**EXCERPTED RECORDS**

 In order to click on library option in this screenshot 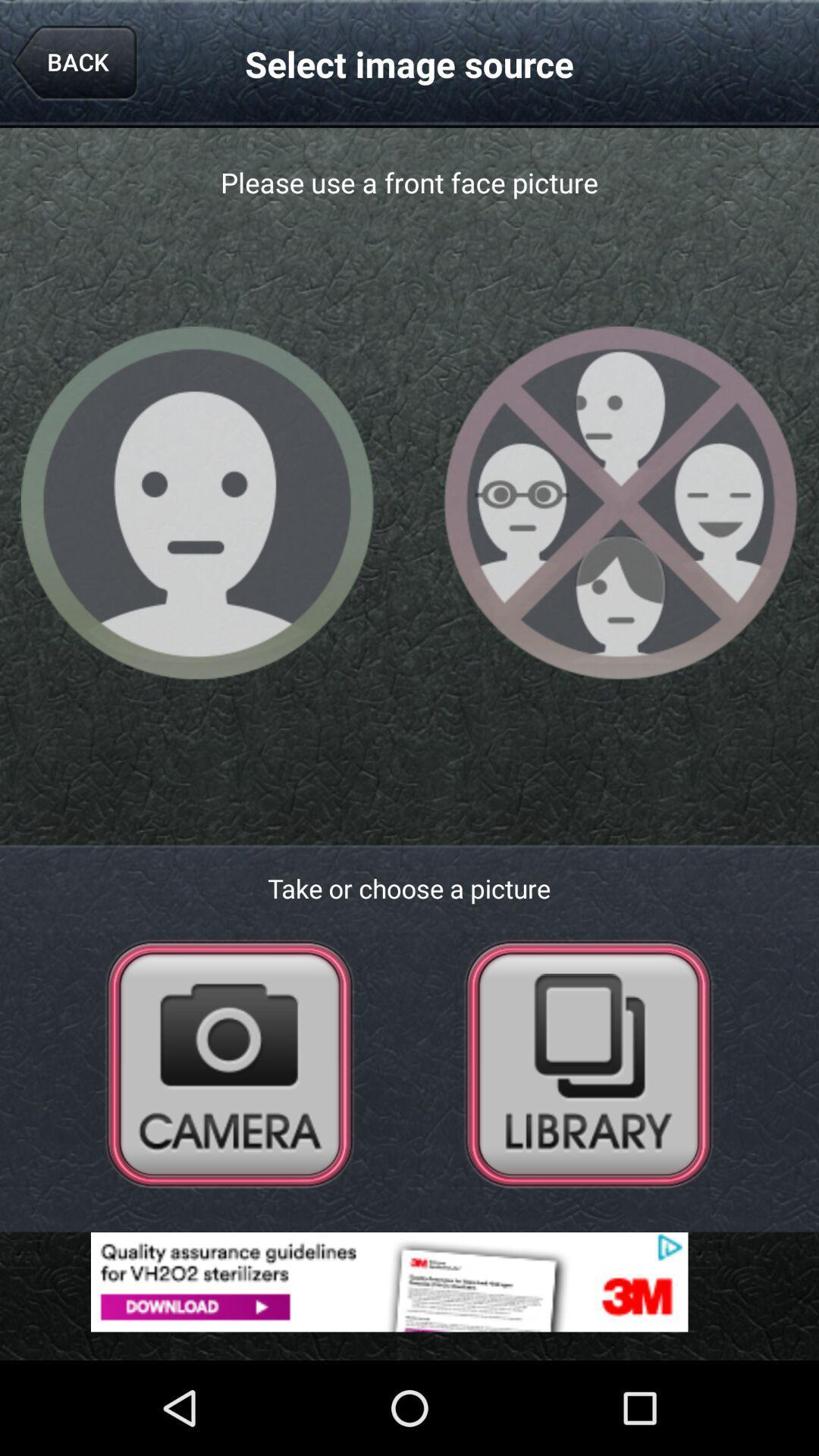, I will do `click(588, 1062)`.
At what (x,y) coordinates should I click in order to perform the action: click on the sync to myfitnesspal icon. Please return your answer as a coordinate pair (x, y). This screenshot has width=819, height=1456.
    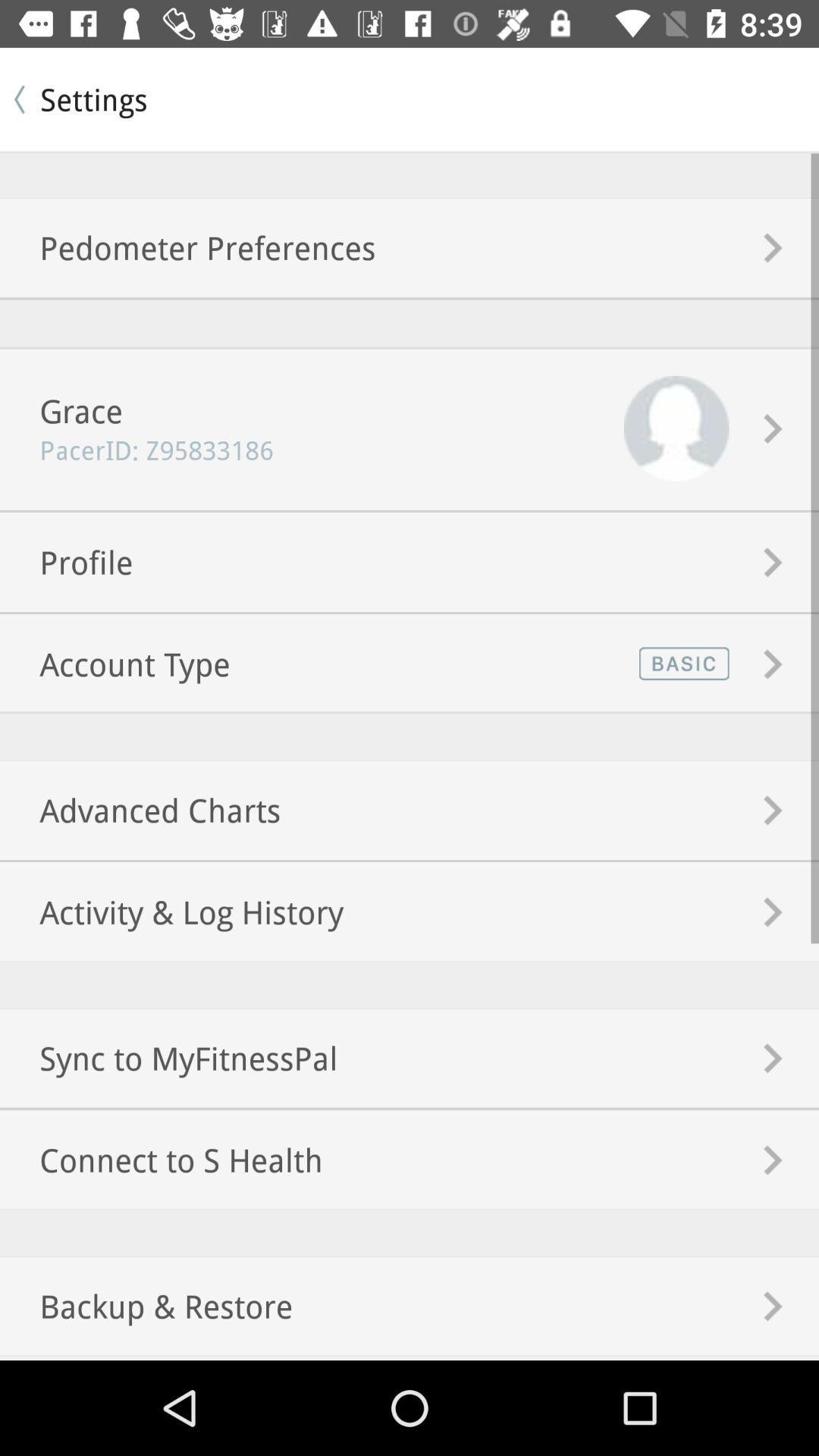
    Looking at the image, I should click on (168, 1057).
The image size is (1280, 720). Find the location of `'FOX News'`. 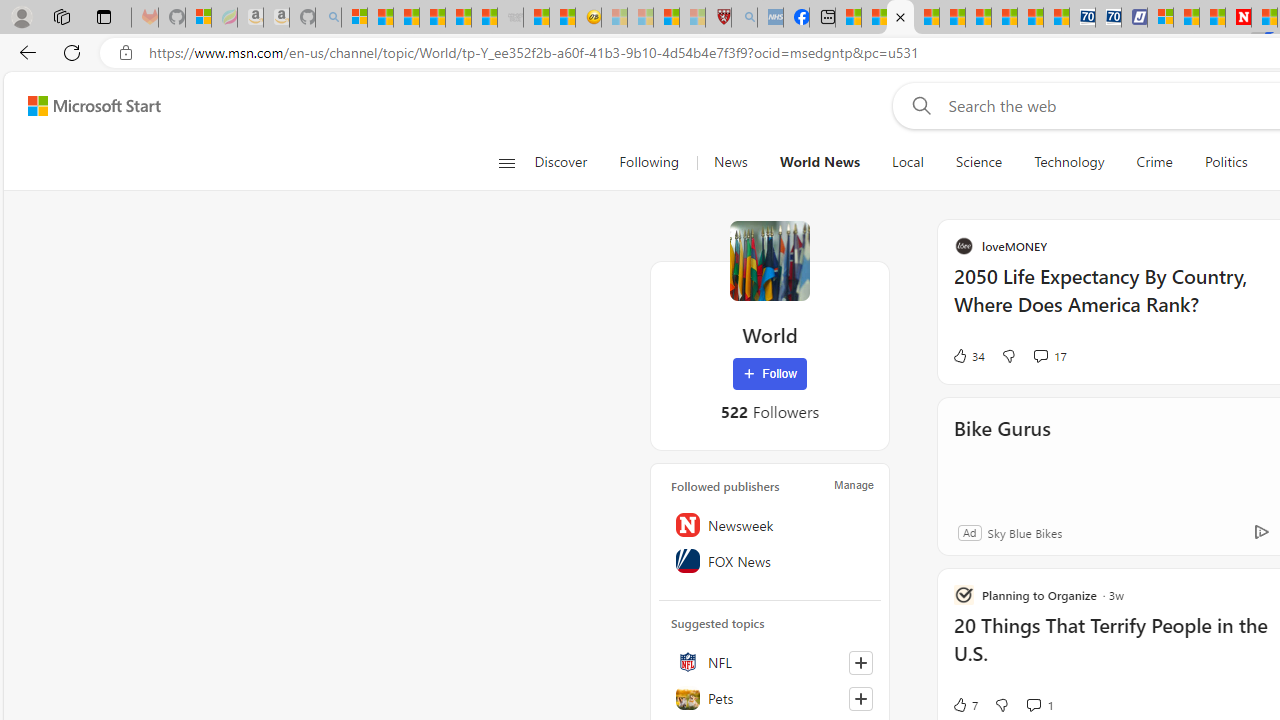

'FOX News' is located at coordinates (769, 561).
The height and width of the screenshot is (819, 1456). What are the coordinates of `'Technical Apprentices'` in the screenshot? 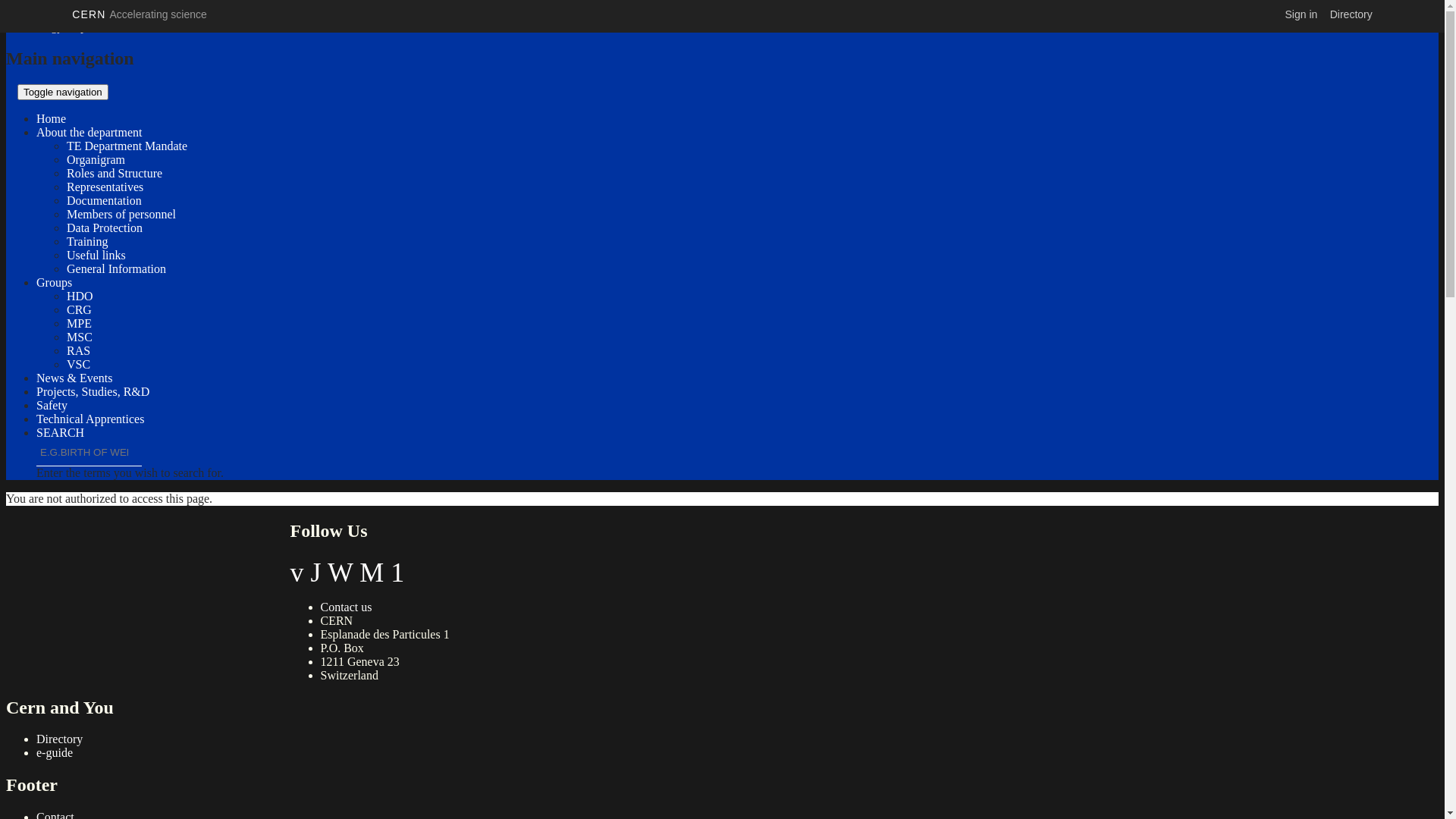 It's located at (36, 419).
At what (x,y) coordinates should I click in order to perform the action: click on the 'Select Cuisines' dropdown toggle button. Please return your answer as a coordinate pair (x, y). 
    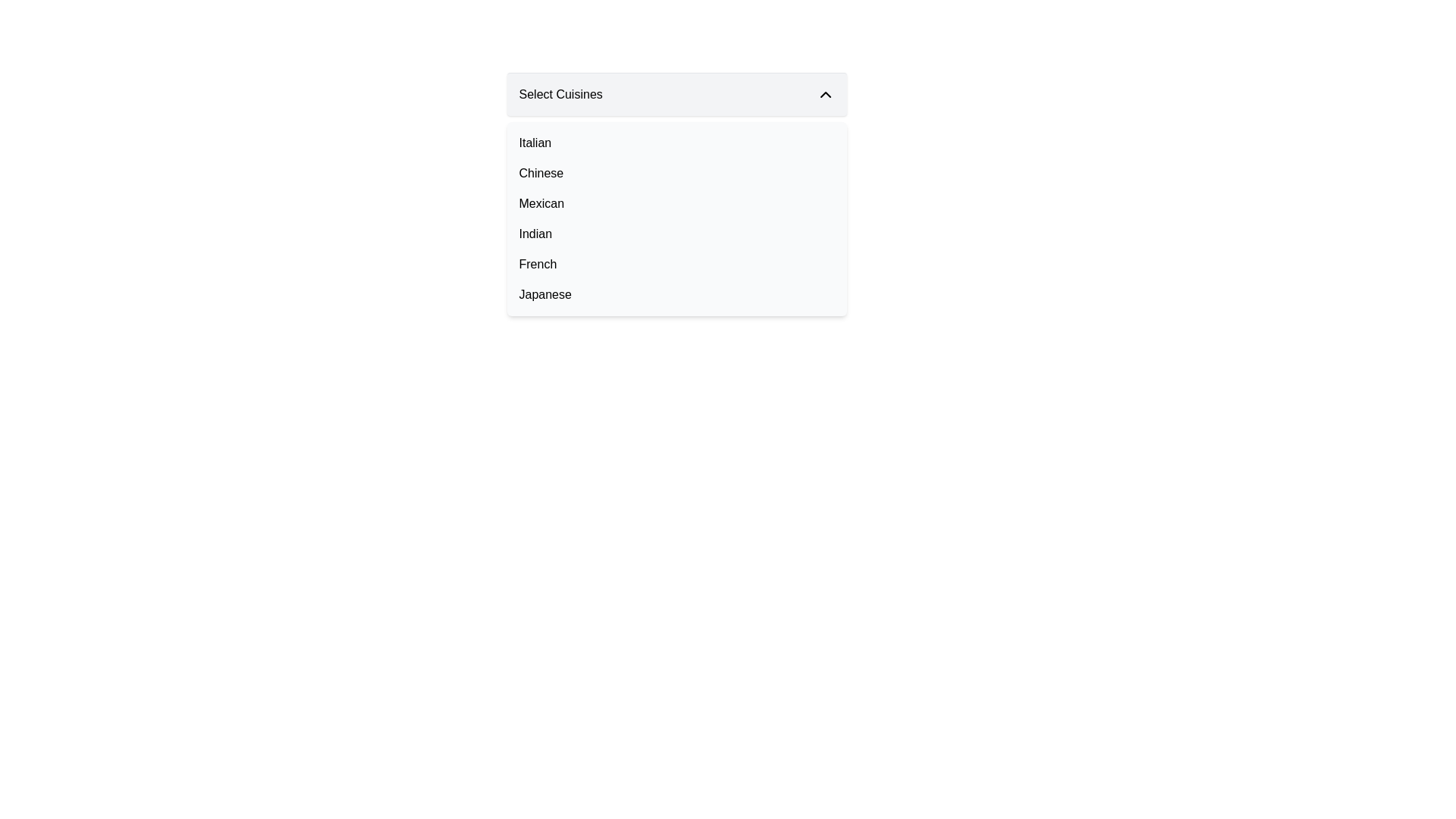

**WHAT TO DO**
Copy the part of the material that opens with the line containing "has width=819, height=1456." and closes with the line containing "Looking at the", replacing "icon" with "button" and changing nothing else. Give only those lines, and leave the pictures out.

**TASK RESULT**
At what (x,y) coordinates should I click in order to perform the action: click on the sync to myfitnesspal button. Please return your answer as a coordinate pair (x, y). This screenshot has width=819, height=1456.
    Looking at the image, I should click on (168, 1057).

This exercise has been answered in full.